On 25May2014 13:47, Nagy László Zsolt <gand...@shopzeus.com> wrote:
This might be a silly question. Documentation of os.stat:

The exact meaning and resolution of the st_atime, st_mtime, and st_ctime attributes depend on the operating system and the file system. For example, on Windows systems using the FAT or FAT32 file systems, st_mtime has 2-second resolution, and st_atime has only 1-day resolution. See your operating system documentation for details.
So it says that the meaning is platform dependent.

But here is something interesting. Supposedly, os.stat(fpath).st_mtime and os.path.getmtime(path) return the same thing. The documentation of os.path.getmtime says that it "returns the number of seconds since the epoch". And the time module says that "To find out what the epoch is, look at gmtime(0)". And the documentation of gmtime says that it converts the given value to a struct_time *that is in UTC*.

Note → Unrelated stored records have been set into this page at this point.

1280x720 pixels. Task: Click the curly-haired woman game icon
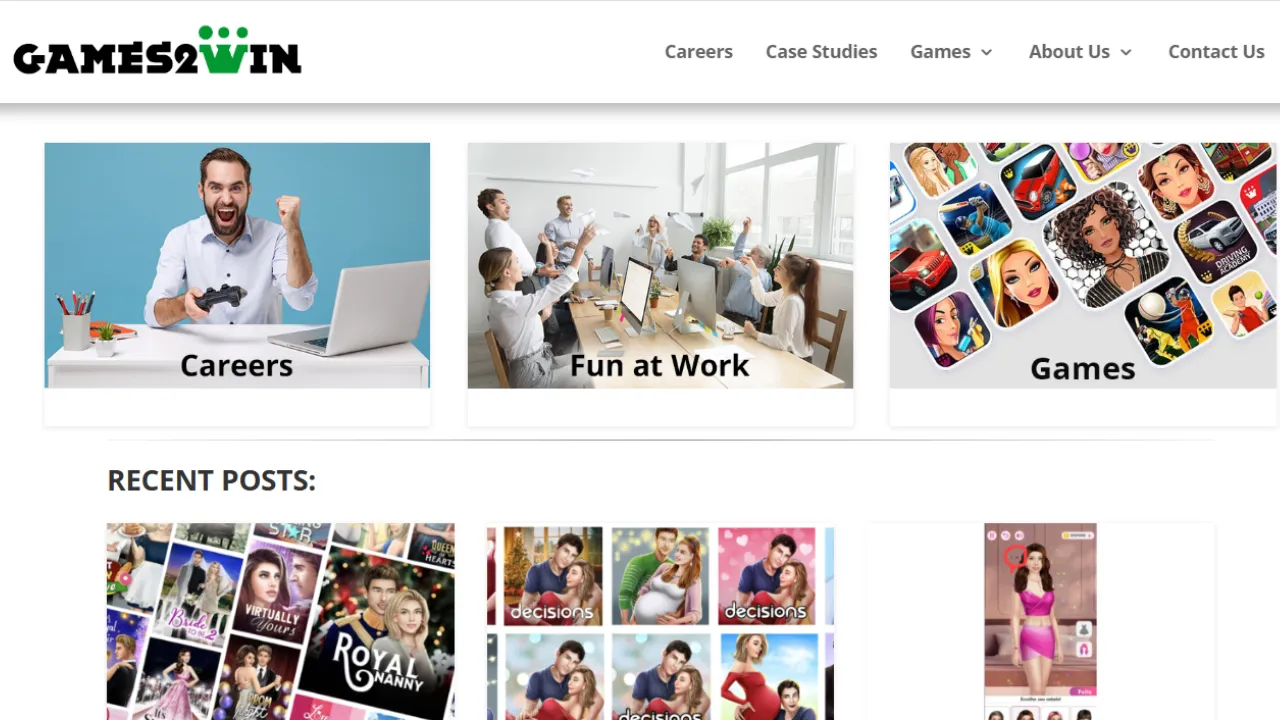[1104, 244]
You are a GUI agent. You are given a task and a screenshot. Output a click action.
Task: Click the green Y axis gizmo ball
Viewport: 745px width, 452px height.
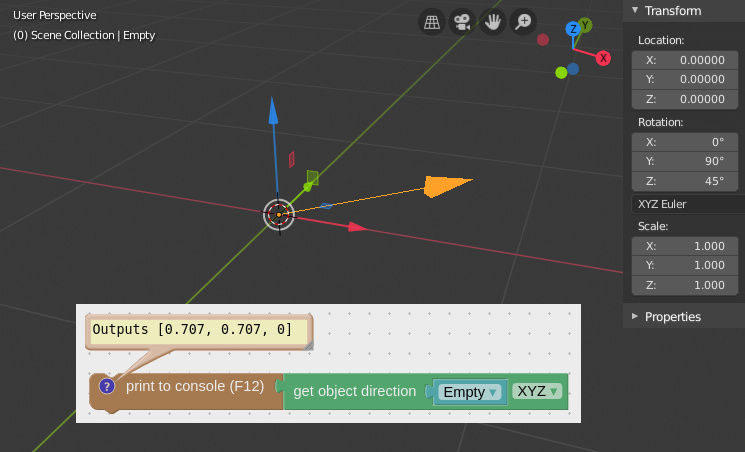click(x=585, y=25)
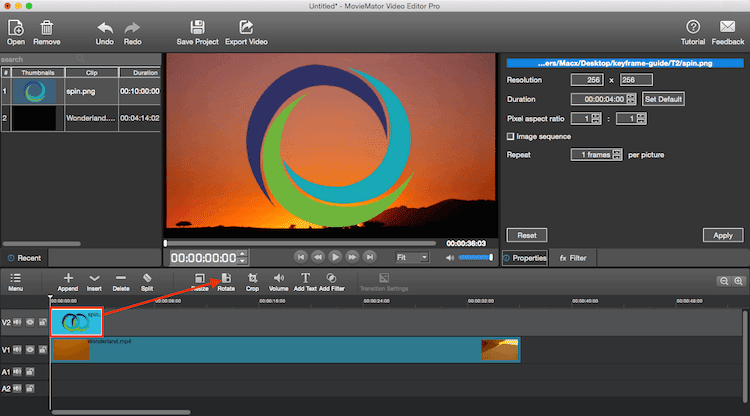Adjust the playback volume slider
Viewport: 750px width, 416px height.
475,257
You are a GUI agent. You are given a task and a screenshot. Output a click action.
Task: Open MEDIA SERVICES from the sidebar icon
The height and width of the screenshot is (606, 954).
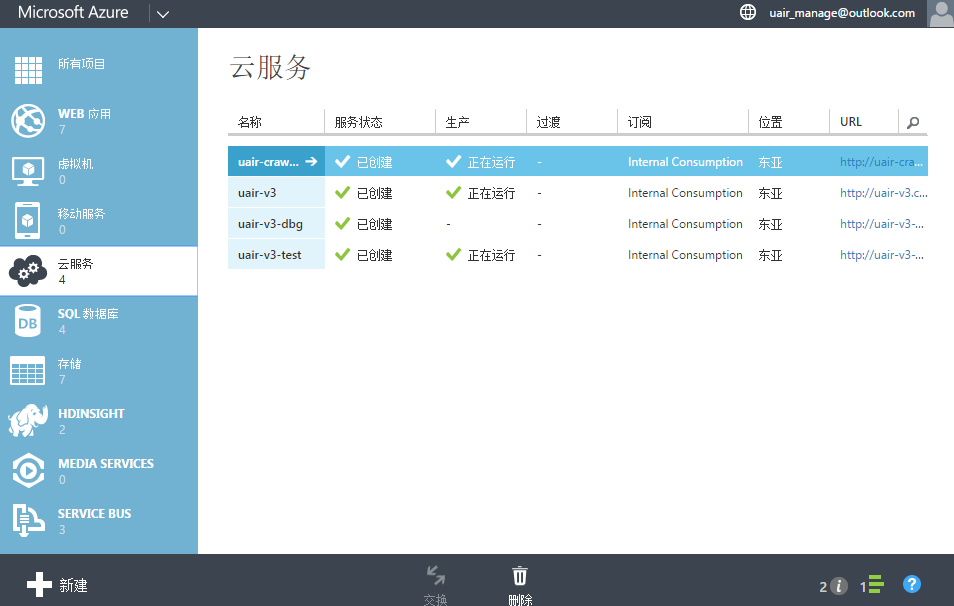coord(27,468)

If the above are true, then as far as I can see, the meaning of st_mtime is NOT platform dependent. It always means the number of seconds elapsed since the epoch in UTC.

You have conflated two things here.

The "offset since the epoch" is a number of seconds since a (platform dependent) epoch: the "start of time" for the OS time counters on that system.

It has _nothing_ to do with UTC.

As far as st_atime and friends go, the epoch itself is platform dependent and so is the resolution (FAT filesystems having lower precision than might seem sane, probably to get a longer time range from a small field).

The field names come from POSIX, which comes from UNIX. The .st_atime etc field names are still presented on Windows to make code more portable. But Windows has a different epoch (UNIX time starts at the beginning of 1 January 1970; that is its "epoch").

The gmtime() function takes the platform dependent offset-from-epoch and gives you a struct_time, which has human friendly date and hours/minutes/etc fields. These necessarily must be in a timezone, and UTC is a common frame of reference and the zone returned by gmtime() ("gmt" means GMT, Greenwich Mean Time, which is close to a synonym for UTC).

Between Windows and UNIX, the differences are the resolution and the epoch.

UTC is not platform dependent and not called so by the doco. That also makes it a useful zone to pass around in some contexts.